◆ PASSAGE:
There’s a calm this night.

And more than 2,000 years ago, the Bible tells us, no place for Joseph and Mary at the inn, and no place for the child of God to lay his head on that cold night. It was Bethlehem, and for more than 2 billion Christians, the greatest story ever told.

No place in the inn, we’ve come to know, and a couple reconciled to a stable for the coming of Mary’s firstborn, and the coming of the Lord — a carpenter who would live 33 years and save us from our sins and transgressions with a promise, for those of us who believe, everlasting life.

Imagine, if only you will allow, that majestic night in a stable with a child asleep in a manger.

This is Christmas Eve, and there’s something poignant about this night.

The hustle and bustle

We tend to lose sight of the true meaning of Christmas.

After all, there’s the last-minute holiday shopping for the gift we may have forgotten. There’s always one last present to wrap, and where’s that red ribbon you seemed to have misplaced? And the Scotch tape. It was just here with the scissors, and you can’t find the scissors, either. Six o’clock is near, and the mall is closing soon. Oh my! Did you forget the AA batteries for the electric candles, and can I make it to Walgreens in the nick of time?

There’s the Christmas Eve service at Brownson Memorial Presbyterian Church along May Street in Southern Pines, and “O Holy Night” to sing with a lump in your throat. My hope this year is that Virginia doesn’t lose her glove under the tree by the pulpit, like last year, and has me scrambling to find it during the service. And if memory serves me correctly, she almost spilled the communion grape juice, too. From there, a short trip toward the little town of Vass, where I still can remember Mama telling me so many times about growing up in that little Moore County town and her Christmas Eves as a girl at the Vass Presbyterian Church.

◆ REQUIRED TASKS:
1) List every number the Christmas Eve column writes in digits.
2) Write out the Christmas Eve column word for word, starting with "No place in" and going on through "in a manger.".
3) Extend the Christmas Eve column past its final sentence.

◆ DATA SECTION:
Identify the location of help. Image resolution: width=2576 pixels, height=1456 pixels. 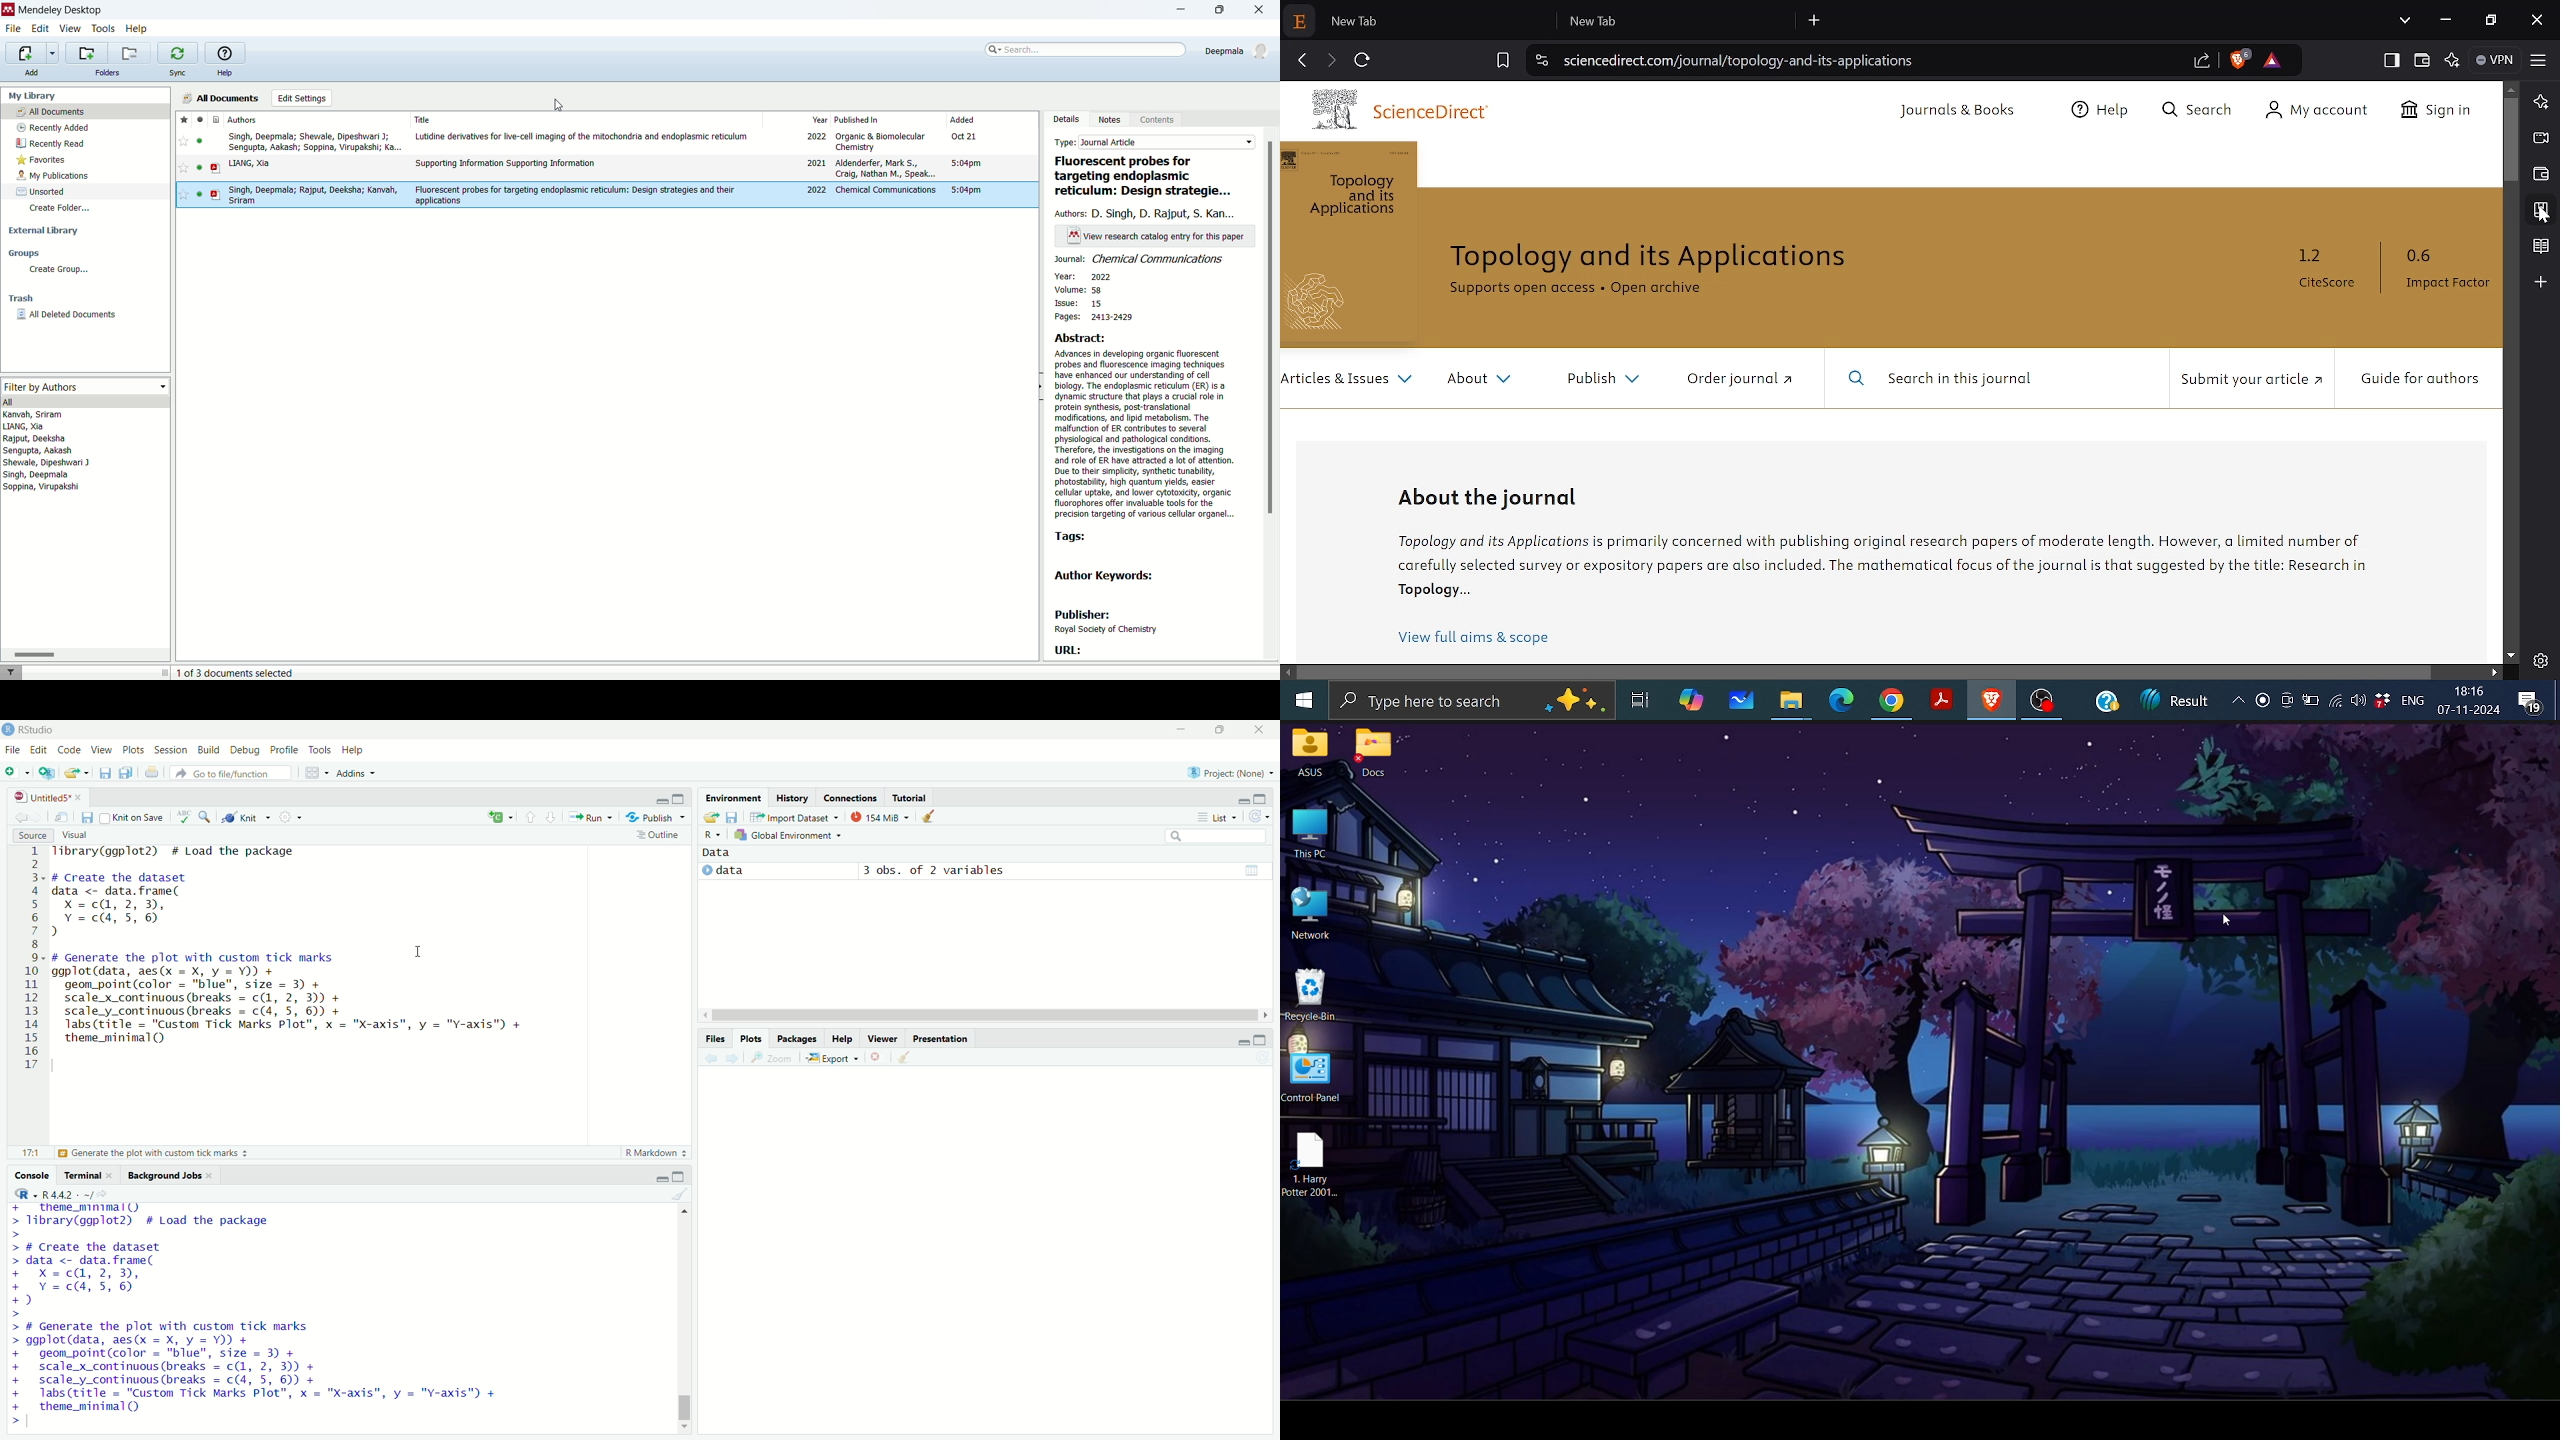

◆ EXPECTED OUTPUTS:
1) 2,000 (years ago), 2 billion (Christians), 33 (years)

2)
No place in the inn, we’ve come to know, and a couple reconciled to a stable for the coming of Mary’s firstborn, and the coming of the Lord — a carpenter who would live 33 years and save us from our sins and transgressions with a promise, for those of us who believe, everlasting life.

Imagine, if only you will allow, that majestic night in a stable with a child asleep in a manger.

3)
And I have to be at Mama’s grave just down the way at the little, white church, with my candle … because I never want Mama to be alone on Christmas Eve, and just to be sure Mama knows that she is loved by a son just as she was for all of those 60 Christmases we shared by the Scotch pine with the white lights vertically draped on the tree slathered in artificial snow and the twinkling star atop.

Once home, Virginia will fill the silver cups with eggnog and a splash of Southern Comfort. She’ll say a prayer, and we’ll share a toast to Larry, the husband and father of her children now grown, and lost too soon at age 40 in 1978. A toast, too, to Harry, who later came into her life. Another toast to our parents, and mine particularly for Mama.

And then Virginia will worry me about which gift she can open, because, “You always open one gift on Christmas Eve.”

She’ll be like a kid at Christmas, with her Santa cap perched on her blonde hair. She’ll have one of those $9 Christmas cards for me by the tree. I’ll have my usual $0.50 Christmas card from the Dollar Tree for Virginia.

Epilogue

All of us have our Christmas Eve traditions.

There’s something about Christmas Eve, for some of us, the most serene night of the year.

There’s a calm this night.

And more than 2,000 years ago, the Bible tells us, no place for Joseph and Mary at the inn, and no place for the child of God to lay his head. It was Bethlehem, and for more than 2 billion Christians, the greatest story ever told.

Blessings to all on this Holy evening, the most serene night of them all.